- Also known as: An Le Zhuan
- Chinese: 安乐传
- Genre: Historical Romance
- Based on: The Emperor's Book by Xing Ling
- Written by: Xuan Zhao, Xin Ran Li, Xing Xuan Lu, Xue Leng
- Directed by: Cheng Zhi Chao, Ma Hua Gan, Su Fei
- Starring: Dilraba Dilmurat Gong Jun
- Country of origin: China
- Original language: Mandarin
- No. of seasons: 1
- No. of episodes: 39 episodes

Production
- Producer: Liu Jia Li
- Production location: Hengdian World Studios
- Running time: 45 minutes per episode
- Production companies: Youku, Shanghai Films & Media Corporation

Original release
- Network: Youku
- Release: 12 July – 6 August 2023

= The Legend of Anle =

2023 Chinese television series

The Legend of Anle (安乐传), also known as An Le Zhuan, is a Chinese historical streaming television series co-produced by Youku, and Shanghai Films & Media Corporation and directed by Cheng Zhi Chao, Ma Hua Gan, and Su Fei. It was adapted from the web novel The Emperor's Book (帝皇书) by Xing Ling and stars Dilraba Dilmurat and Gong Jun.

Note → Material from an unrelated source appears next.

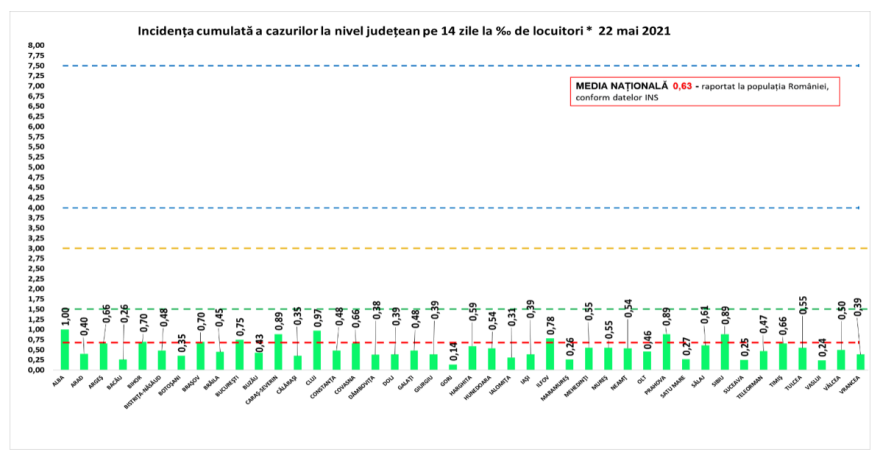Click the 8,00 label on the y-axis
Screen dimensions: 880x458
pos(36,46)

The series started airing on Youku on July 12, 2023.

== Synopsis ==
This is a sad and touching love story between Di Ziyuan (played by Dilraba Dilmurat) and Crown Prince Han Ye (played by Gong Jun). Ten years ago, her family was wiped out and Ziyuan was the sole survivor. For the peace of the nation and to uncover the truth of how had the current imperial family ascended to the throne, she enters the imperial court under the name of Ren Anle. Ziyuan becomes acquainted with the Crown Prince and they began to investigate a case of foreign aggression against the nation. Though love starts to blossom between the two, the enmity between their families over the Di family massacre puts a tension on the relationship between.

== Cast ==
- Dilraba Dilmurat as Ren Anle / Di Ziyuan
- Gong Jun as Han Ye
- Liu Yuning as Luo Mingxi
- Xia Nan as Princess Anning
- Yang Mingna as Empress Dowager Sun
- Tim Pei as Mo Bei / Leng Bei
- Chen Tao as Wen Shuo / Di Jin Yan
- Li Shu Ting as Di Chengen
- Wang Yi Ting as Lin Lang
- Long Shui Ting as Yuan Shu
- Shang Xin Yue as Yuan Qin
- Qin Xiao Xuan as Mu Qing
- Ning Xiao Hua as Bai Zhan
- Zong Feng Yan as Han Zhongyuan
- Chen Jing De as Xu Hanmo
- Zhang Yi Kai as Ji Li
- Bai Bingke as Mo Shuang

==Soundtrack==

The Legend of Anle OST (Chinese: 安乐传 原声大碟)
| No. | Title | Lyrics | Music | Singer | Length |
|---|---|---|---|---|---|
| 1. | "Missing You" (Chinese: 念你; Opening Theme Song) | Zhao Subing | Han Zongyan, Lu Anrui | Sunnee |  |
| 2. | "May the Light" (Chinese: 愿光; Ending Theme Song) | Zhao Subing | Jiang Haicheng, Lu Anrui | Liu Yuning |  |
| 3. | "Wishing Star" (Chinese: 星盼) | Zhao Subing, Yuan Ye | Ding Jiayu, Liu Zhaolun | Alan Dawa Dolma |  |
| 4. | "Heartfelt Promise" (Chinese: 心上诺) | Zhao Subing | Xian Jianing, Liu Zhaolun | Li Xinyi |  |
| 5. | "Continued Song" (Chinese: 续长歌) | Yang Dongying | Ma Yuan | Meng Jia and Zhang Yuan |  |
| 6. | "Without" (Chinese: 无罔) | Lin Qiao, Ling Bo | Tian Wu | A YueYue |  |

== Production ==

In July 2021, the main leads, along with the producers and the production companies were announced. The opening ceremony was held on the same day. The series was set to film in Hengdian World Studios from July 20. On August 14, the series revealed the first poster of the main leads Dilraba Dilmurat and Gong Jun to celebrate Qixi Festival. On September 19, they officially released drama stills of the cast to celebrate Mid Autumn Festival. The series wrapped up filming on November 13, along with a set of posters from the cast.